The contributions of indigenous peoples in the fight against climate change

Forum leaders call on governments to recognize the contributions of indigenous peoples in the fight against climate change

Rome, 13 February 2019 – Leaders attending the 4th Global Meeting of the Indigenous Peoples’ Forum, held at the International Fund for Agricultural Development’s (IFAD’s) headquarters, called on governments to recognise indigenous peoples’ contributions in the fight to reduce the impacts of climate change and encourage sustainable development around the world.

The Forum, which included representatives from 30 countries, focused on monitoring and evaluating the implementation of IFAD’s Policy on Engagement with Indigenous Peoples and on promoting their participation in IFAD activities at country, regional and international levels, as well as at all stages of project and programme cycles. The Forum supports IFAD in translating the policy’s principles into action on the ground.

IFAD’s policy on indigenous peoples, which was developed over ten years ago, includes nine principles that underscore IFAD’s commitment towards the rights of indigenous peoples in the context of the organization’s mandate to reduce rural poverty and hunger.

“Indigenous peoples are frequently marginalized, suffer violations of their human rights and are too-often excluded from – and harmed by – development processes,” said Indigenous Peoples’ Forum Steering Committee Chairperson Myrna Cunningham.” At the same time, indigenous peoples have demonstrated resilience to preserve their identities,  having maintained and adapted their systems and practices to cope with changing circumstances.”

She added, “Unless investments and policies ensure that rural transformation is inclusive, indigenous peoples may be further marginalized and impoverished with less access to their ancestral lands, degradation would increase and they would get less livelihood options.”

Indigenous peoples traditions and knowledge have great potential to contribute to climate-resilient adaptation techniques for sustainable development, offering solutions to some of the world’s most intractable problems.

“Partnership with indigenous peoples is part of IFAD’s DNA, and it has been fortified over the years.
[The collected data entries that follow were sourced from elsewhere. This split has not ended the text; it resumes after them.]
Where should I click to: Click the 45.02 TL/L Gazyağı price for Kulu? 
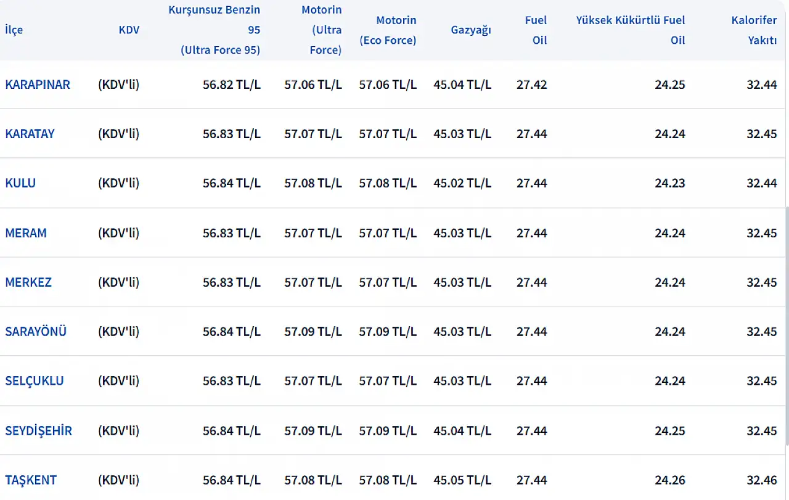click(462, 183)
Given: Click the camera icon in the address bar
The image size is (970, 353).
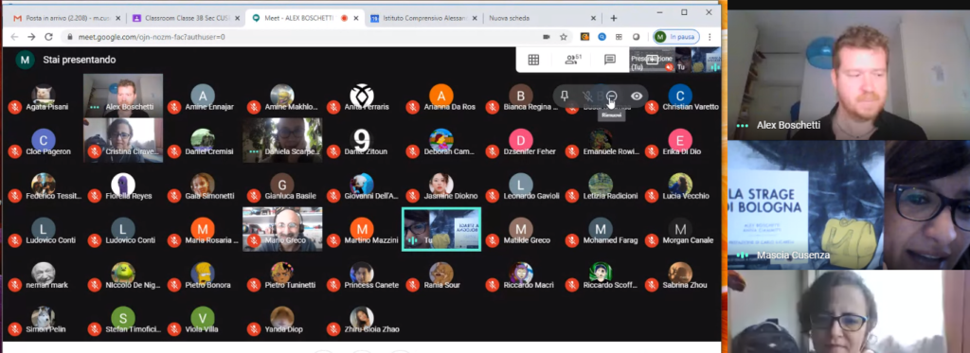Looking at the screenshot, I should pos(547,37).
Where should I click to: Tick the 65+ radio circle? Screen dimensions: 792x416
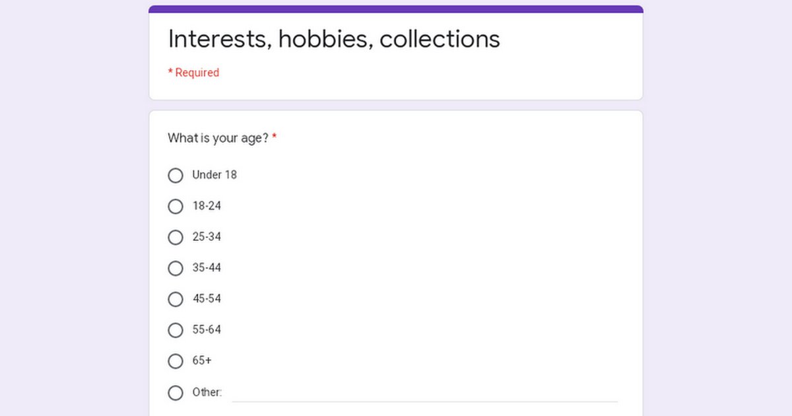click(x=176, y=361)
Thanks to your guidance, we have improved the design of projects to better meet the needs of indigenous peoples. This dialogue has vastly improved our understanding,” said IFAD President Gilbert F. Houngbo.

“You have much to teach all of us about how to respect, how to protect and how to conserve natural resources,” he added. “Your ancestral knowledge, combined with your day-to-day experience of what is happening on the ground, can provide us with valuable lessons in how to adapt to and mitigate climate change and become more resilient.”

The final deliberations of the Indigenous Peoples’ Forum will be presented to Member States attending IFAD’s Governing Council meeting on 14 February 2019.